1. Algorithmic Foundations of LTS

LTS operates on a (possibly infinite) rooted, directed tree structure. Given a start node $s_0$ and a policy $\pi$ that defines a probability distribution $\pi(\cdot|s)$ over each node's children, LTS seeks a terminal node $h \in H$ with minimal expected node expansions under $\pi$ .

Policy-driven expansion: Each state $s$ is characterized by its depth $g(s)$ and cumulative path probability $\pi(s) = \prod_{i=1}^{g(s)} \pi(s_i | s_0 \ldots s_{i-1})$ .
Levin cost: The algorithm assigns a cost $c(s) = g(s)/\pi(s)$ to each node, evaluating the efficiency of reaching $s$ under $\pi$ in terms of exploration.
Best-first selection: At each iteration, LTS expands the node in the frontier $\mathcal{F}$ with the lowest Levin cost, and continues until a terminal node is reached.

Pseudocode outline: Algorithm: Levin Tree Search Input: policy π, root s₀, terminal set H Initialize frontier 𝓕 ← {s₀} while 𝓕 ≠ ∅ do s ← argmin_{u∈𝓕} g(u)/π(u) remove s from 𝓕 if s ∈ H then return path(s₀→s) for each successor v of s do π(v)=π(s)·π(v|s), g(v)=g(s)+1 add v to 𝓕 LTS expands nodes in increasing order of $c(s)$ , guaranteeing that the number of expansions to reach any $h\in H$ is at most $g(h)/\pi(h)$ (Pendurkar et al., 7 Jan 2026, Orseau et al., 2023).

2. Theoretical Guarantees and Loss Formulation

The distinguishing feature of LTS is its expansion bound: $N(\mathcal{T}, H) \le \min_{h \in H} \frac{g(h)}{\pi(h)}$ where $N(\mathcal{T}, H)$ is the number of expanded nodes before reaching a terminal $h$ .

This guarantee enables a loss-based view: $L(N') = \sum_{n\in N'} \frac{d(n)}{\pi(n)}$ for a set of solution nodes $N'$ with depths $d(n)$ . When the policy $\pi$ is parameterized (e.g., via neural nets or context models), this "LTS loss" is differentiable and, under context model parameterizations, convex in the parameters, supporting effective and provable learning of search policies with online convex optimization (Orseau et al., 2023).

3. Policy Parameterization: Context Models

In the context-model variant of LTS, termed LTS+CM, the policy is modeled as a product of categorical predictors ("contexts"):

At each node $n$ , the active set $Q(n)$ specifies which contexts are relevant.
Each context $c$ defines a distribution $p_c(a; \beta)$ over actions, parameterized with $\beta_{c,a}$ (logits).
The overall policy is constructed via product-mixing: $\pi(a|n; \beta) = \frac{\prod_{c \in Q(n)} p_c(a; \beta)}{\sum_{a'} \prod_{c \in Q(n)} p_c(a'; \beta)}$
This parameterization guarantees that the LTS loss is convex, supporting provable regret and convergence bounds with standard OCO methods (Orseau et al., 2023).

Empirically, LTS+CM has been shown to outperform neural policy parameterizations on domains such as the 24-puzzle and Rubik’s cube, achieving lower expansions and faster solutions.

Domain	Alg	Solved (%)	Avg.

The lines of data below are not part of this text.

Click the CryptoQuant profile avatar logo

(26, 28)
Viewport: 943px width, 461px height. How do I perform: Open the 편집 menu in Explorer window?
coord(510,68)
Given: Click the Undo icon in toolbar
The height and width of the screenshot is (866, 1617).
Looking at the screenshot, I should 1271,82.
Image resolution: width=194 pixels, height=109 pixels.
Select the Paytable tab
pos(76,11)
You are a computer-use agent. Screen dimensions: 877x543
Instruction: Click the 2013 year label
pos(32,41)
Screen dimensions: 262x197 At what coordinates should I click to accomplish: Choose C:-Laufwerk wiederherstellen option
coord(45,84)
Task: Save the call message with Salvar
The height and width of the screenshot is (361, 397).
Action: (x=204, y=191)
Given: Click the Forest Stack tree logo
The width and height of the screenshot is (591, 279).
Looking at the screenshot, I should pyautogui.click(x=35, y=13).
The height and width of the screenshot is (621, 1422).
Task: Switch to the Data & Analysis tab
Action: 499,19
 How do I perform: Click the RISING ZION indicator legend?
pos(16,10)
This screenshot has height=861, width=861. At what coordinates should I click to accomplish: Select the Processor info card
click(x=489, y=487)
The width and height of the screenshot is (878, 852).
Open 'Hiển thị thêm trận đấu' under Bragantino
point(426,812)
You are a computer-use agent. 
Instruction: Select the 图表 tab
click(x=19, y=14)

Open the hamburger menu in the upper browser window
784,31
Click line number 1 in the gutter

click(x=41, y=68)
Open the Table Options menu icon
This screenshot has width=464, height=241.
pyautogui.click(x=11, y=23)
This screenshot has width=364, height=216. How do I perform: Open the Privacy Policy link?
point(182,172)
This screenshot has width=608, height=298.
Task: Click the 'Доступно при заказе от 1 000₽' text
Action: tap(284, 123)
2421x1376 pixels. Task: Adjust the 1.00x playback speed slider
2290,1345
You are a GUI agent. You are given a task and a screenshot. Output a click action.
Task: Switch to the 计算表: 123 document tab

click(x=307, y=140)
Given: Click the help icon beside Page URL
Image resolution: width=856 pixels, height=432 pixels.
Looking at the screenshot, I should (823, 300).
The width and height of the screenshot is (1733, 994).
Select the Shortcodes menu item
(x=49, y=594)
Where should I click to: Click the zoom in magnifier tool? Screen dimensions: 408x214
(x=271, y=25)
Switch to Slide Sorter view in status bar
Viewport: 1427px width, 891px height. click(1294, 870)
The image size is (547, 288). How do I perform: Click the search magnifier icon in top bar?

Expansions
Boxoban	LTS+CM	100	2132
Boxoban	LTS+NN	100	2640
24-Puzzle	LTS+CM	100	5667
24-Puzzle	LTS+NN	0.9	39005

(Orseau et al., 2023)

4. Rerooted (VLTS) and Subtask Decomposition

VLTS (√LTS) generalizes LTS by running multiple best-first searches rerooted at various nodes, each weighted by a rerooter $w(\cdot)$ . The search cost is composed as the minimal cost over rerooted subtrees: $c(n) = \min_{s: n_s < n} \frac{c_s(n)}{w_s}$ where $c_s(n)$ is the slenderness on the subtree rooted at $n_s$ . The main theoretical result is that for $q$ reroot points, VLTS requires $O(q\,T^{1/q})$ expansions, where $T$ is the LTS expansion count. This provides exponential speedups for well-chosen subtask decompositions. Both $\pi$ and $w$ can be learned from data (Orseau et al., 2024).

VLTS is particularly effective in problems with natural subtask decompositions or “clues,” such as Sokoban or adversarial reward chain domains, where it can interpolate between uninformed BFS and ideal subtask-wise search.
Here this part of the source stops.